いつものノアなら絶対そんな事を言うはずがないのに、、、。

よっぽど温室を語れる相手ができて嬉しいのだろうか。

「欲しいですぅ!!約束!約束ですよぅ!ノア様!」

「あぁ、、約束な。」

いつもより、何だか優しいノアはその後も一つ一つ楽しそうに、ルゥに説明をするので、ルゥはそんなノアが可愛くて何度も相槌を打った。

「聞いてるか?」

余りにも相槌を打ちすぎたのだろう。

ルゥの顔を覗き込むノアの顔は少し不機嫌そうだ。

「ノア様があまりにも可愛いので、頭に入ってこないのです。好きですよぅノア様。」

ベッタリとノアの腕にくっつくと、ノアは大きくため息を吐いた。

「連れてこなければよかった。」

「ルゥと2人の空間にいたかったんですよね?ノア様のエッチ。」


ノアの言葉など聞こえてないのか、聞こえてても聞こえていないふりをしているのか、ルゥはポッと頬を染めると、ルゥはクネクネと体を動かし、照れている。

そんなルゥを見て、ノアは黒い花を指差す。

「あの花を飲めば、病気が治るんだけど、いるか?」

なんて辛辣な言葉を言われても、ルゥはニコニコと笑みを崩さない。

「ルゥの病は恋です。この病は、ノア様のキスでしか治らないんですよぅ。」

ノアの腕にくっついたまま、ノアを見上げんーっと口を尖らせ、キスをねだる。

またいつものように、無視されたり、唇じゃない物を押し当てられると分かっていても、ルゥはキスをねだった。

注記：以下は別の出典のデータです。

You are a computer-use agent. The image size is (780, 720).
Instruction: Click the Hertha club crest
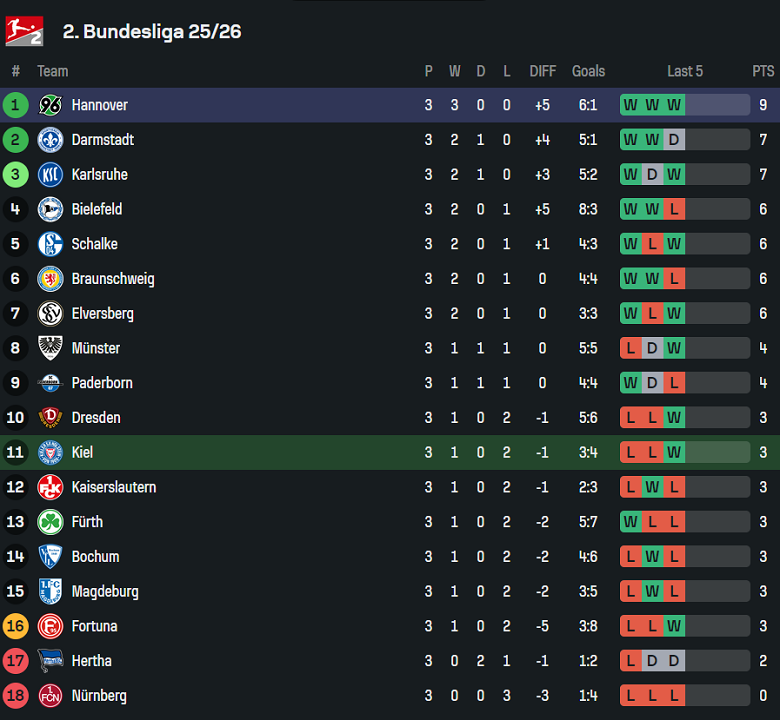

「ほら!ノア様!!チャンスは今だけですぅ。今しかないですよぅ!ピッチピチのルゥとのキスのチャンスは今だけです!」

目を閉じたまま、催促をしてみる。

すると、ゆっくりと自分の顔に何かが近づいてきた。

「ルゥ。」

至近距離で話され、ルゥの顔にノアの吐息がかかる。

それだけで、ルゥの胸はパンクしそうだ。

どうせしてくれないもんだと思ってるからいつもルゥはあんな態度でいれるのである。

だけど、いざ近づいてこられると、ルゥは恥ずかしさと緊張で壊れそうになってしまう。

ルゥが必死で緊張で倒れそうな自分を奮い立たせていると、そっと唇に柔らかい何かが触れた。

トカゲでも、指でもない。とても柔らかくて温かい感触である。

そっと目を開ければ、ノアの顔が直ぐそばにあり、ルゥを見て、優しく微笑んでいた。

「のっ、、、ノア様??」

まさか、、まさか本当にキスをしてくれるなんて思っていなかった。

自分からキスしてと言ったとはいえ、ルゥの頭の中には沢山の?が浮かんでいるし、胸だってドリルのように、ドドドドドドドドッと煩い。

「治ったか?」

顔を真っ赤にして驚くルゥとは対照的に、ノアは不敵な笑みを浮かべる。

そんな顔、、ずるすぎる。

「すっ、、、。」

「すっ???」


「すきですぅ!!!ノア様すきですぅ!!!」

離宮の温室に、ルゥのそんな叫び声が長い間こだました。